There has been much debate in recent years about the need for macro prudential regulations in the Australian housing loan market as the growth in house prices scared many to believe this sector of the economy is becoming unstable.
Such calls, which put specific limits on the type of lending that can be done by banks, have intensified since the Reserve Bank of New Zealand implemented its own macro prudential rules with temporary limits on high loan-to-valuation (LVR) lending, in order to foster greater financial stability.
High LVR loans and other loans that are considered in some way “risky” are targeted because they generally have a higher probability of default (where the borrower gets into trouble and can’t pay the loan back) and loss to the bank if a default occurs.
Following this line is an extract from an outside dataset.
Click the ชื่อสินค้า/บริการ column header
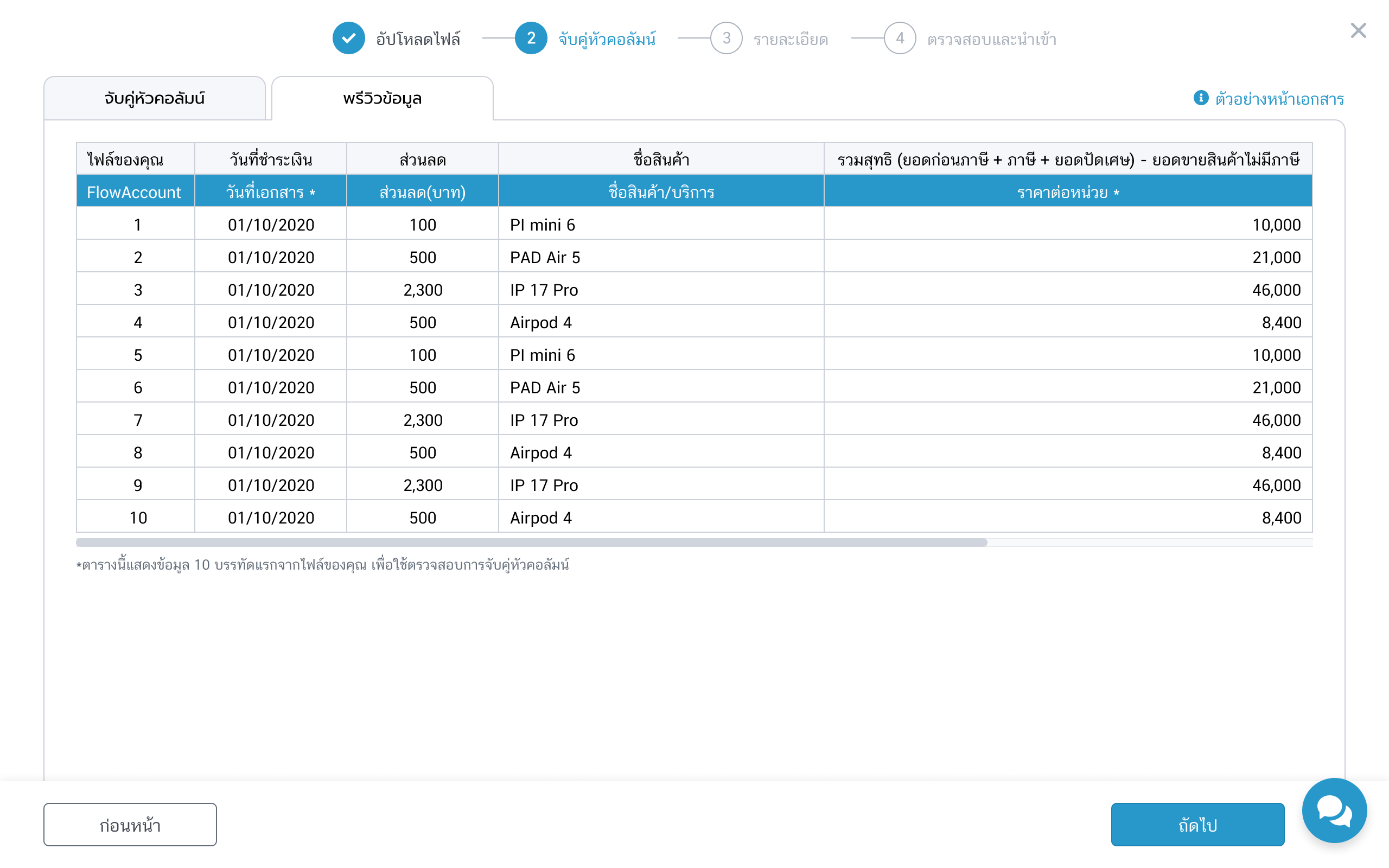 [x=661, y=192]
So, if there are too many of these types of loans being extended in an economy, the banking system is perceived to be unstable, or – as was the case in the US before the sub-prime crisis lead to the GFC – is actually unstable.
In Australia however demands for macro prudential regulation have so far fallen on deaf ears – until today, with the release of a consultation paper from the Australian Prudential Regulatory Authority (APRA) APG 223 Residential Mortgage Lending.
This guidance note addresses “risky” lending by increasing APRA’s expectation of risk management oversight by the boards of Australia’s banking sector including Credit Unions and Building Societies.
Under CPG 223 Apra is requiring Australia’s regulated banking sector to:
- Give boards a better understanding of the level of risk in its mortgage book and the effectiveness of its risk management framework;
- Require boards to fully understand and articulate their risk “appetite” and “tolerance” around credit risk in mortgages. This includes very granular details such as the type of loan, serviceability, geographic concentration, LVRs, use of Lenders mortgage Insurance (LMI), “special” loans, policy overrides and maximum expected or tolerable losses;
- A functional separate overview process from a senior manager who is both “independent” and “competent” such as a chief risk officer (CRO);
- Management information systems (MIS) that not only allow the reporting of exposures but also testing and stress testing of assumptions under a host of scenarios including those which are “plausible adverse conditions” which seems code for the 35% fall in prices that John Laker head of APRA as articulated over the years; and
- remuneration practices including “clawback” of “brokers commissions where there are high levels of delinquency or process failures on loans originated by third parties.
This practice guide feeds on the obligations for all APRA regulated entities to lift capabilities with regard to organisation wide risk management under APRA’s CPS 220 which comes into force in January 2015 and on my reading it is the closest that we are going to get to macro prudential regulations in Australia as APRA is explicitly putting the onus, and implicitly the liability, on bank directors to provide a higher oversight of management.
Equally however these regulations seem to reinforce views put by CBA Chairman David Turner last week that the new rules from both APRA and ASIC are muddying the water between board oversight and day-to-day management.
Either way, the result will be boards of Australia’s banking sector will be under no uncertainty about where the buck stops if their institution gets into trouble.
In forcing that recognition APRA is likely to succeed in restricting a slide toward the more risky end of the lending spectrum in a way that perhaps macro prudential rules could not.
Nothing like self-preservation as a motivating tool.
Disclaimer: Greg McKenna is a Director of Police Bank. The views shared here are his own.